Table 4. Comparison of model complexity.

Model	FLOPs	Params
DimConv-Transformer	208703559	2093737
DimConv-GFNet (ours)	54141494	656048

indicates that the FLOPs and parameters of DimConv-GFNet are less than one-third of those of DimConv-Transformer, with both models having the same depth of two layers. The FLOPs and Params of DimConv-GFNet are less than one-third of those of DimConv-Transformer, demonstrating that the GFNet in this paper maintains the ability to learn global information while also being efficient and having lower computational complexity than the Transformer.

Figure 5 shows some SOH estimation results for batteries from four batches. It can be observed that the estimation results of DimConv-GFNet are not only closer to the true values in terms of overall trends but also more accurate at points of capacity fluctuation. The absolute error plots on the right side of Figure 5 clearly demonstrate that the DimConv-GFNet model (red line) consistently exhibits the lower estimation errors across all battery cycles. In contrast, other models experience significant error increases, particularly in the later stages. This indicates that the DimConv-GFNet model offers considerable efficiency and accuracy in SOH estimation tasks.

5. Conclusions

An innovative hybrid DimConv-GFNet model for SOH estimation is proposed in this paper, which is formed using a combination of dimension-wise convolutions and a global filter net. By exploring the relationships among voltage, current, temperature, and time, DimConv successfully extracts multi-scale local features. The following GFNet further captures global long-range dependencies in the Fourier frequency domain efficiently. Compared to traditional Transformer attention architectures, the GFNet shows improved performance regarding complexity and computational efficiency, achieving precise and efficient SOH estimation.
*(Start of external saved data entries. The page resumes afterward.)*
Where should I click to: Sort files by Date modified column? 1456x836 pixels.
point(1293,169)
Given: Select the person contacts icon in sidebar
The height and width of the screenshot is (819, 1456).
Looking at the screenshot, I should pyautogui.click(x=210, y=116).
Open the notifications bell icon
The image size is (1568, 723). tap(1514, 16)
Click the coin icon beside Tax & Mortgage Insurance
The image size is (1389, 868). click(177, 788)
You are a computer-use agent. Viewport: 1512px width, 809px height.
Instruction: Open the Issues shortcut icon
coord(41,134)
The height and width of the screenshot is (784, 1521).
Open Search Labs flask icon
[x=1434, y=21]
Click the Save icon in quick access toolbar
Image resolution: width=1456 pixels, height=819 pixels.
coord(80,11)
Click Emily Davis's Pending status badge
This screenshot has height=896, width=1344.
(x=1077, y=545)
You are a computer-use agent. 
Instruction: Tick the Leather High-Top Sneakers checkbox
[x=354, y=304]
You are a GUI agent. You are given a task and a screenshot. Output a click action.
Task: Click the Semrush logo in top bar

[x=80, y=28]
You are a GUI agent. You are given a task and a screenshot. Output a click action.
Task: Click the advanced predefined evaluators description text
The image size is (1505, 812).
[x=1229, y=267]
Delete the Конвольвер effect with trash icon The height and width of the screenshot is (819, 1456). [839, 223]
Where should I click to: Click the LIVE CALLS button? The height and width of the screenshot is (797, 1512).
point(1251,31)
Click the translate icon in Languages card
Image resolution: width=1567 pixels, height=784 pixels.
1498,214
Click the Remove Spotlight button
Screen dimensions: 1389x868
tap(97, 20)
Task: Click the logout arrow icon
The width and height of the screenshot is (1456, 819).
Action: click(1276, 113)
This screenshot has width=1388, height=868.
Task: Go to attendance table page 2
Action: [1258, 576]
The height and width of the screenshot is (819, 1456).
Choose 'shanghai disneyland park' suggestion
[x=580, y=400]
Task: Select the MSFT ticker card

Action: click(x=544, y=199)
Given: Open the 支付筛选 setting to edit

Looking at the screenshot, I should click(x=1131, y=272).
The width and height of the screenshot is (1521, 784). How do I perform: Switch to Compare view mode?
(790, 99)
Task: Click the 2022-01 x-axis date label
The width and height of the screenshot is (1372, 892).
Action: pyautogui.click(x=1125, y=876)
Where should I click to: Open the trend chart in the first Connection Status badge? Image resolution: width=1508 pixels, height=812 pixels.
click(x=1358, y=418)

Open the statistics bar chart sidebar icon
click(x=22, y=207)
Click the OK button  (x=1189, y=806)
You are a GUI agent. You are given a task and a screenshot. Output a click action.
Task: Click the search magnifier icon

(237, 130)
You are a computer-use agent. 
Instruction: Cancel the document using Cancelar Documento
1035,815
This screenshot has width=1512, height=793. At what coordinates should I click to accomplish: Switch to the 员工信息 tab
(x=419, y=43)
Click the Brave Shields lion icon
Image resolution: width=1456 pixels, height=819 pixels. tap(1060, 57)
Although this study demonstrates superior accuracy and computational efficiency with DimConv-GFNet, there still remain some limitations. For example, the model requires fixed-length data for the entire cycle, which is a problem to be improved for some special battery operational conditions in the real word. Compared to traditional machine learning methods, DimConv-GFNet still needs to be further simplified. In addition, the selection of sampling points and the division of patches require further exploration. Future research will aim to improve the aforementioned limitations, thereby strengthening its applicability to real-world operating batteries.

To conclude, the introduced DimConv-GFNet model represents an important step forward in the field of battery SOH estimation, offering a novel perspective for deep learning-based battery state estimation algorithms. Ongoing refinements and optimizations in the future may facilitate its application in engineering practice.